- Given problem:
Please rewrite the records from the line with "Screen dimensions: 1389x868" to the line with "This screenshot has", requests included, and raise every coordinate in the answers by 142. Leave the pictures out.

- Dataset:
■ ■ ■ ■
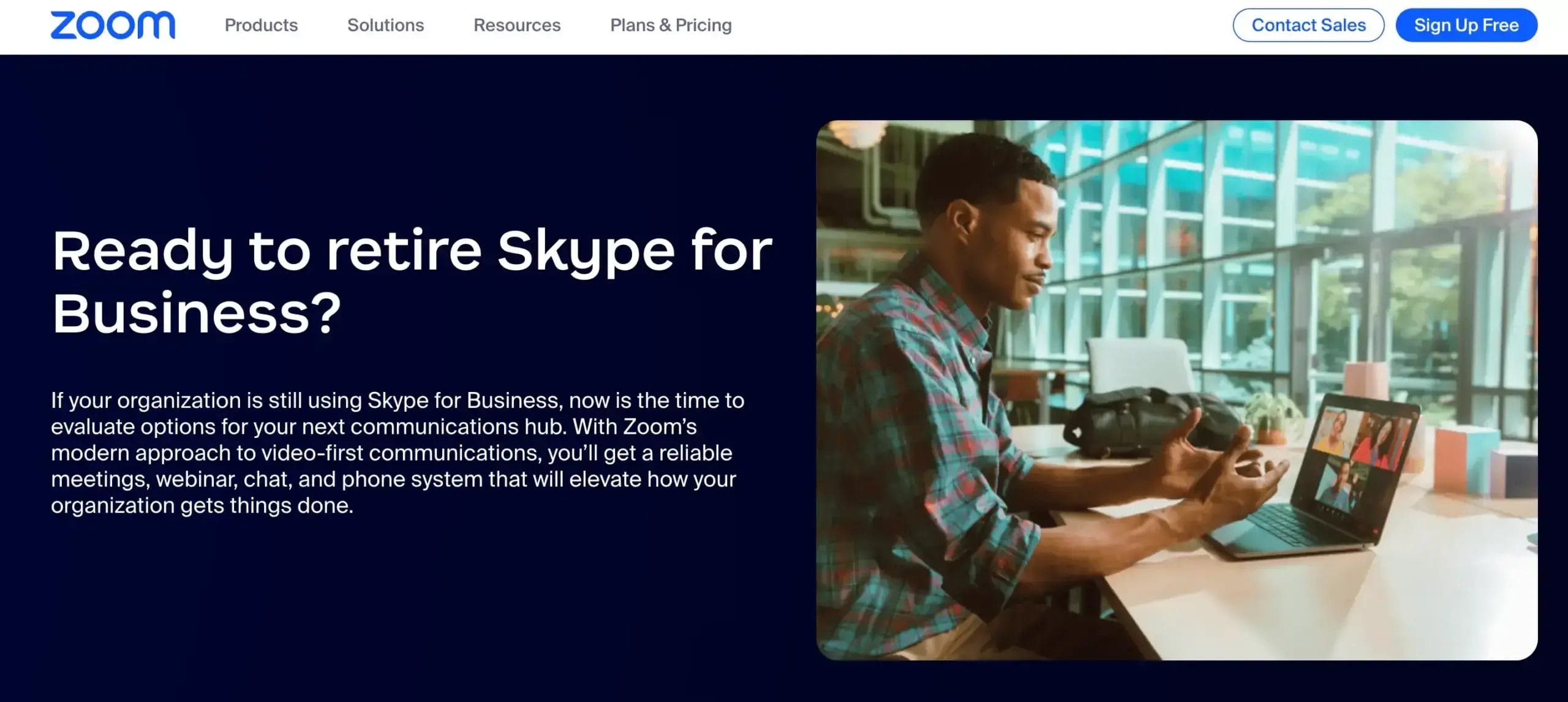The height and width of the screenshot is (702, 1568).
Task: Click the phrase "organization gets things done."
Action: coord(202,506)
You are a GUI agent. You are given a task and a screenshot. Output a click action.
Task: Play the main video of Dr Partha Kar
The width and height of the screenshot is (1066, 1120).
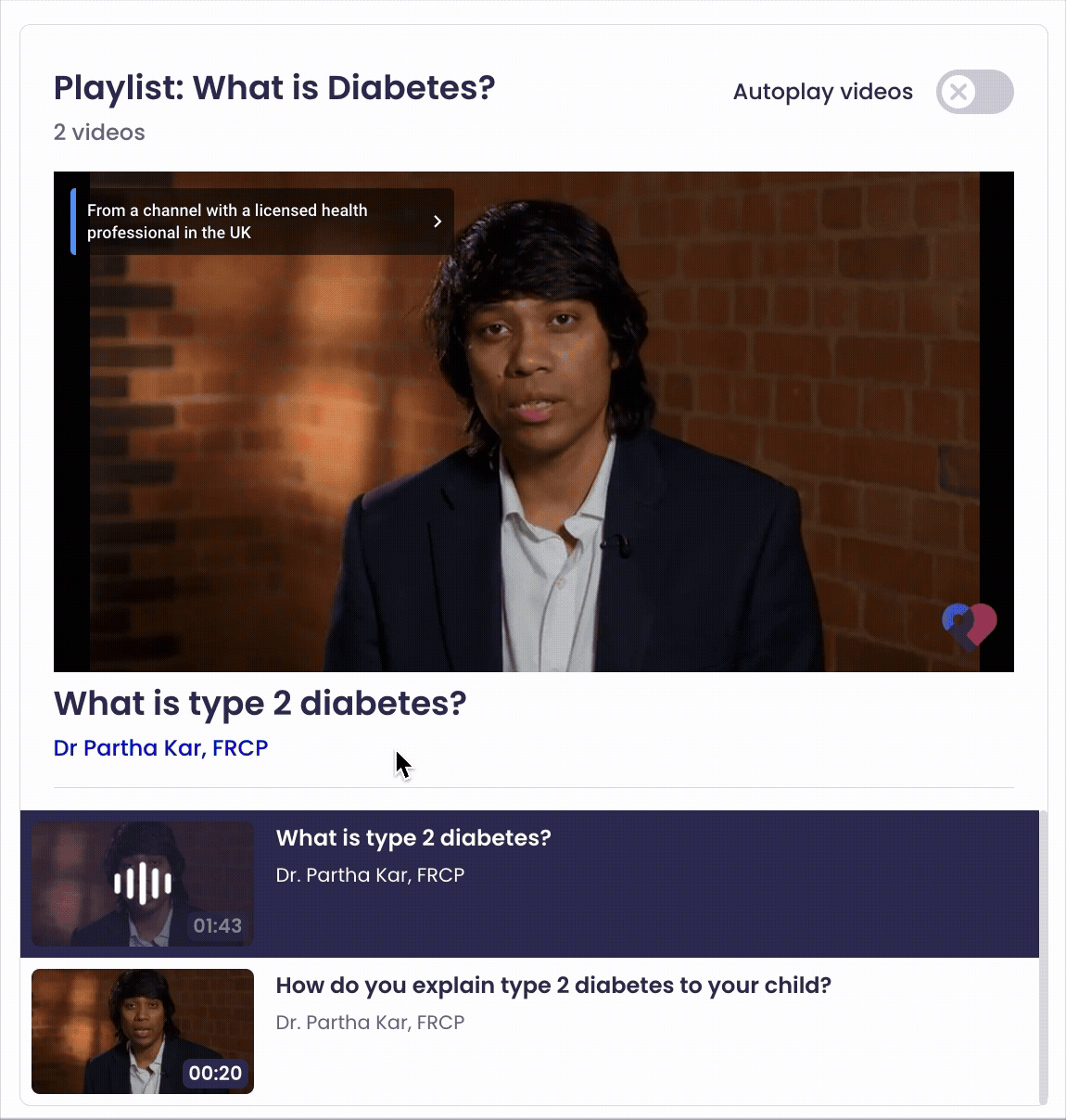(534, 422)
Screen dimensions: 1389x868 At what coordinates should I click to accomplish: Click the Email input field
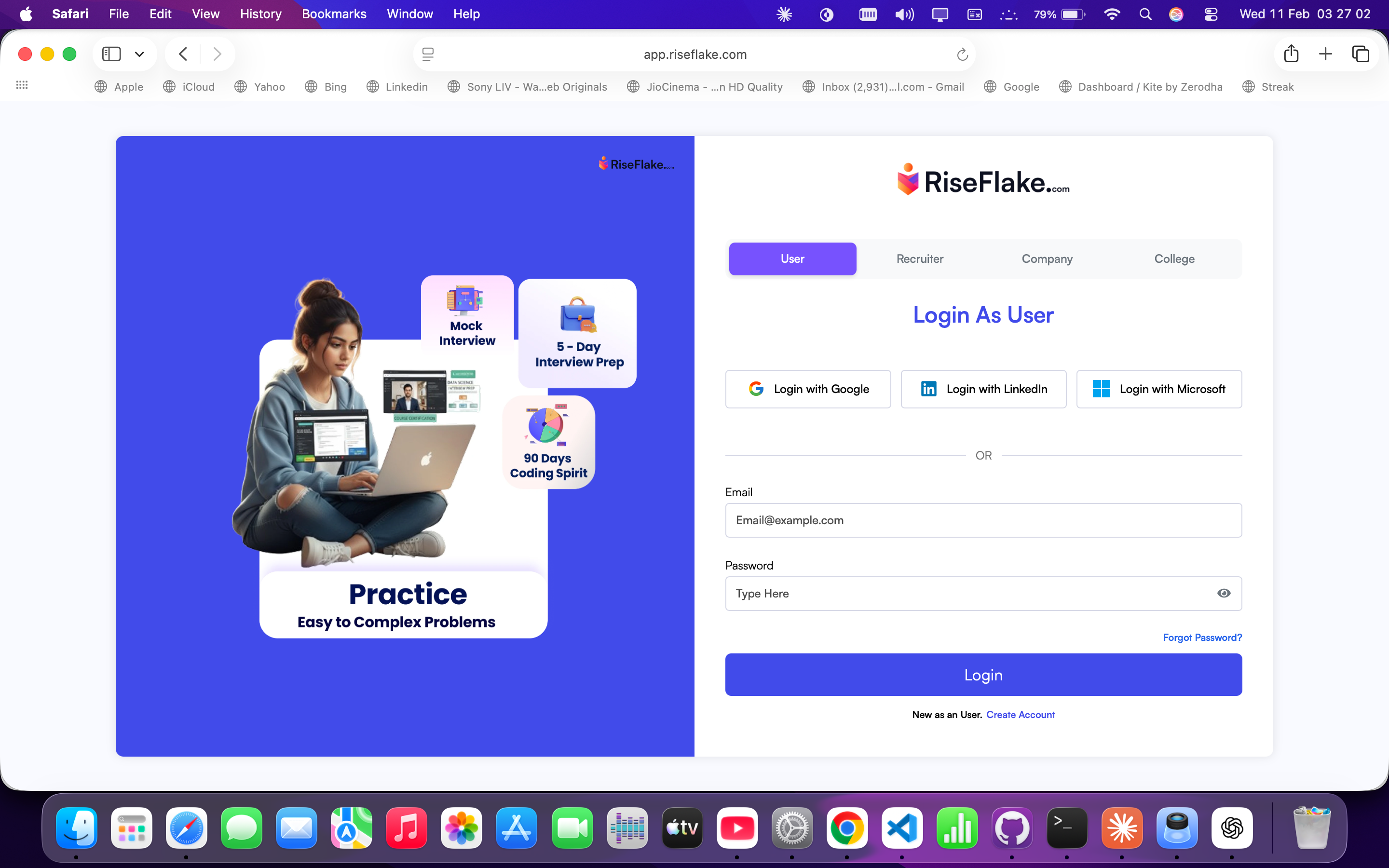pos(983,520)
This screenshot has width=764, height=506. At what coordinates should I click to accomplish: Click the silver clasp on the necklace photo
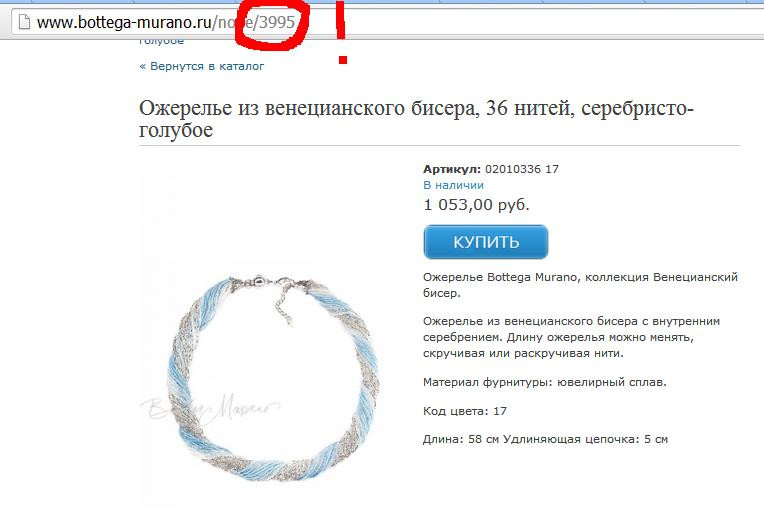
■ ■ ■ ■
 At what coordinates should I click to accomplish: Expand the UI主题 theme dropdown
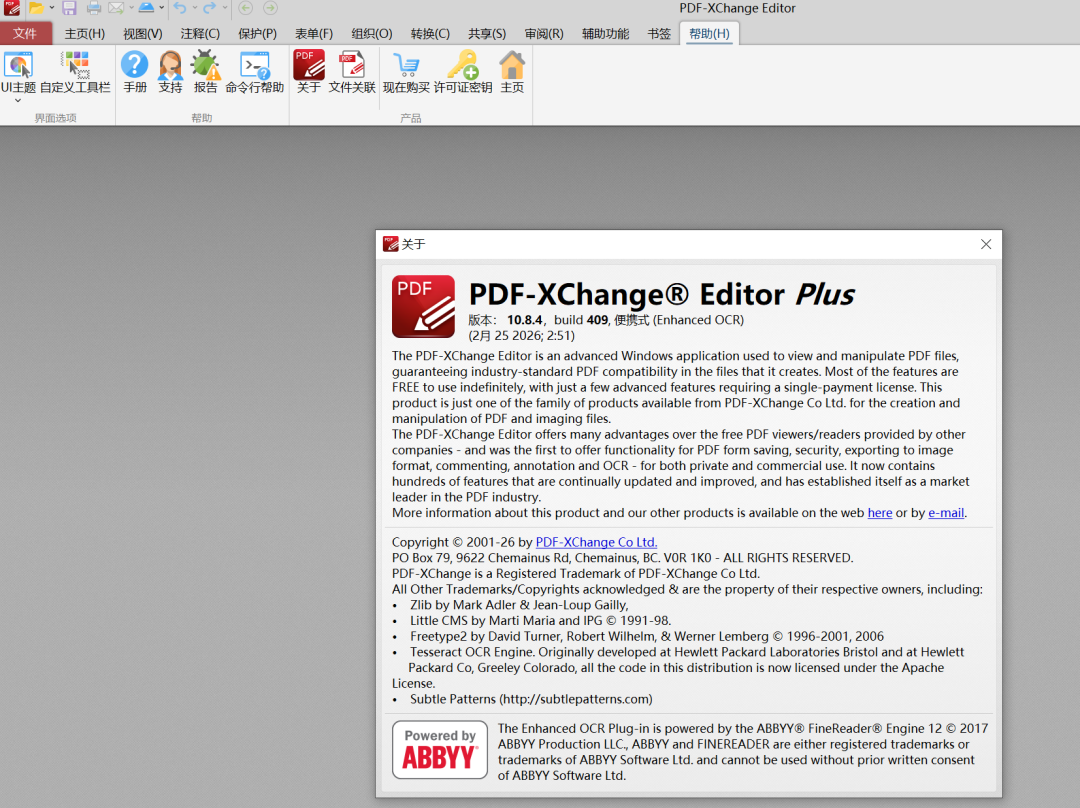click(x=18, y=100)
■ ■ ■ ■
- Full solution:
Screen dimensions: 1389x868 At what coordinates should I click to accomplish: Click the Email input field
pos(1125,662)
This screenshot has width=764, height=506. At what coordinates should I click to accomplish: Click the silver clasp on the necklace photo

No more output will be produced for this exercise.